Instructions for the task: Show each line of the records in which the word "integrales" occurs.

Material for this task:

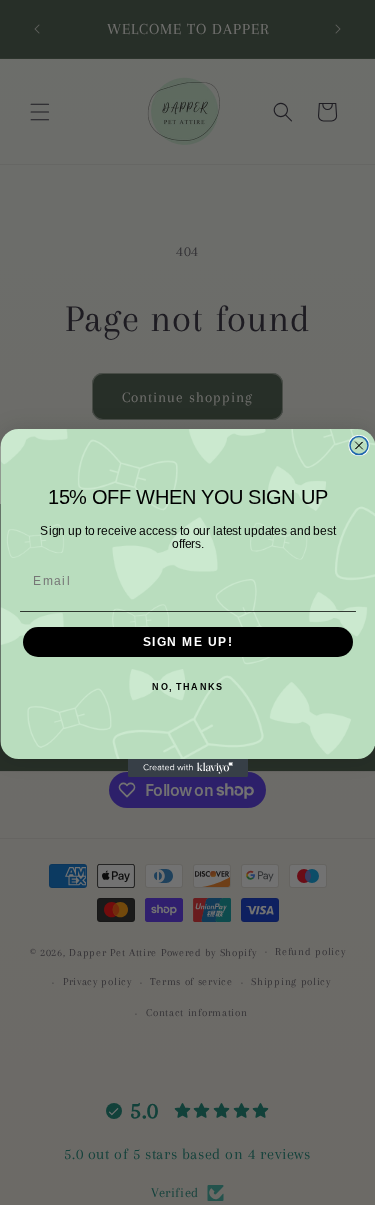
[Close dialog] (359, 445)
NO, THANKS (187, 686)
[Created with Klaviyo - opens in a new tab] (188, 768)
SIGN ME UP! (187, 641)
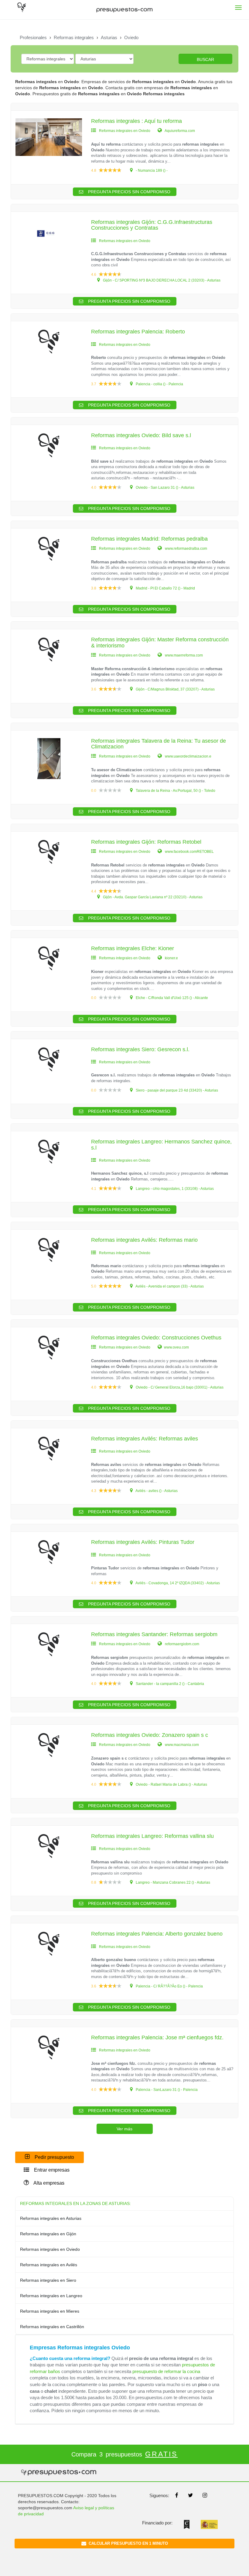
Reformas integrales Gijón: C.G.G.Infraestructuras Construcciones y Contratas (151, 225)
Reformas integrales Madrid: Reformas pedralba (149, 539)
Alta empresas (48, 2183)
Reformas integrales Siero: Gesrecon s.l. (140, 1049)
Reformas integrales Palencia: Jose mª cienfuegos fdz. (157, 2037)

Answer space:
Reformas integrales Gijón: C.G.G.Infraestructuras Construcciones y Contratas (151, 225)
Reformas integrales Madrid: Reformas pedralba (149, 539)
Reformas integrales Siero: Gesrecon s.l. (140, 1049)
Reformas integrales Palencia: Jose mª cienfuegos fdz. (157, 2037)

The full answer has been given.